MAGUITO QUER PRISÃO PERPÉTUA PARA SEQÜESTRADORES DE CRIANÇAS, DE IDOSOS E DE DEFICIENTES
Da Redação | 26/03/1999, 00h00
O senador Maguito Vilela (PMDB-GO) anunciou que apresentará na próxima semana proposta de emenda constitucional que institui prisão perpétua para seqüestradores de crianças, de idosos e de deficientes físicos. Além disso, o senador propõe que fiquem indisponíveis os bens de familiares das vítimas. A medida, caso seja aprovada, deve atingir até parentes em terceiro grau dos seqüestrados.
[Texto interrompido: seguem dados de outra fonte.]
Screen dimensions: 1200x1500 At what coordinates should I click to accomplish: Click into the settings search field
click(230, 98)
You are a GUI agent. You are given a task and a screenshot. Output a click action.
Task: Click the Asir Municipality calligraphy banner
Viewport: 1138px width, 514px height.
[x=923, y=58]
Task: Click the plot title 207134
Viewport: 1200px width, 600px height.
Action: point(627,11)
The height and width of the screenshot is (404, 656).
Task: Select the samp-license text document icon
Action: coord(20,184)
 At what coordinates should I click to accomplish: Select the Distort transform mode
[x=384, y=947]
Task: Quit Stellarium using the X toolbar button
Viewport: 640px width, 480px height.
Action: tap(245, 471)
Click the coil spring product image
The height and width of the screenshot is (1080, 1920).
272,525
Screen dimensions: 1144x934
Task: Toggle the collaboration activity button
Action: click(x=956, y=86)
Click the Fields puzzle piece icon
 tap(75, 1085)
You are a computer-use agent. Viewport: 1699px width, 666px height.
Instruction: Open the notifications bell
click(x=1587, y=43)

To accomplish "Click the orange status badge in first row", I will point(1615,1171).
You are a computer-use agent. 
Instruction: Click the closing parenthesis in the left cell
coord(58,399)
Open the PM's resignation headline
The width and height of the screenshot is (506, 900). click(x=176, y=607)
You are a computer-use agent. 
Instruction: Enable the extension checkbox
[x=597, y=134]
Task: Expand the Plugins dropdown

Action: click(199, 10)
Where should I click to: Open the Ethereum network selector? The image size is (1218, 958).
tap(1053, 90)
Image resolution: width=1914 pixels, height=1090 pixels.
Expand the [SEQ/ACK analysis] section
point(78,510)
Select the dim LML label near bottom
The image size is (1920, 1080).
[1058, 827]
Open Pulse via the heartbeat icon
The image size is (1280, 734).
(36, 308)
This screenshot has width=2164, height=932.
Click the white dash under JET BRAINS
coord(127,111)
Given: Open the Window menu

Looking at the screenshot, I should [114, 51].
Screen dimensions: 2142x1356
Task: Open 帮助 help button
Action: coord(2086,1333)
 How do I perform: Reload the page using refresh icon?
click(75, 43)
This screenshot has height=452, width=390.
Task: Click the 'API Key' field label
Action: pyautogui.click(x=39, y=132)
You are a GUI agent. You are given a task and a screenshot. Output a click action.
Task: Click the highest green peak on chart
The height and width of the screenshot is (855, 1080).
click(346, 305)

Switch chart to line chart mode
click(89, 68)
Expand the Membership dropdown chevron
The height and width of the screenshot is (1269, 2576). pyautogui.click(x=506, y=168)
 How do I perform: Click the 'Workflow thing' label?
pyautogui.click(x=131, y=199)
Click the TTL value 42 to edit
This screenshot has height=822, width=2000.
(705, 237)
O caso do compositor goiano Wellington Camargo, irmão de famosa dupla de cantores, é mencionado por Maguito Vilela como exemplo de que o seqüestro, "em si, já uma covardia", toma contornos ainda mais dramáticos quando praticado contra os mais indefesos, que, portanto, "sofrem muito mais". O senador diz desejar que o clima emocional criado no país com o desfecho do crime acabe por facilitar a aprovação de seus projetos.Com relação à indisponibilidade dos bens da família, o senador explica que, dessa forma, "os seqüestradores ficam sem o mecanismo da chantagem para conseguir dinheiro em troca da libertação da vítima". Segundo Maguito, a Itália já adotou uma legislação semelhante e conseguiu reduzir "drasticamente" o número de seqüestros. "Vamos seguir o exemplo da Itália, antes que nos transformemos em uma Colômbia, onde a indústria do seqüestro só perde para o tráfico de drogas", alerta.Para Maguito, não somente os ricos serão beneficiados com a adoção de uma legislação mais dura contra o seqüestro. "Há uma banalização desse crime no país, com o estabelecimento de valores de acordo com a classe social da vítima". Segundo estatísticas do Ministério da Justiça, citadas por Maguito, as polícias estaduais já registraram ocorrências de pedidos de resgate de até R$ 500,00.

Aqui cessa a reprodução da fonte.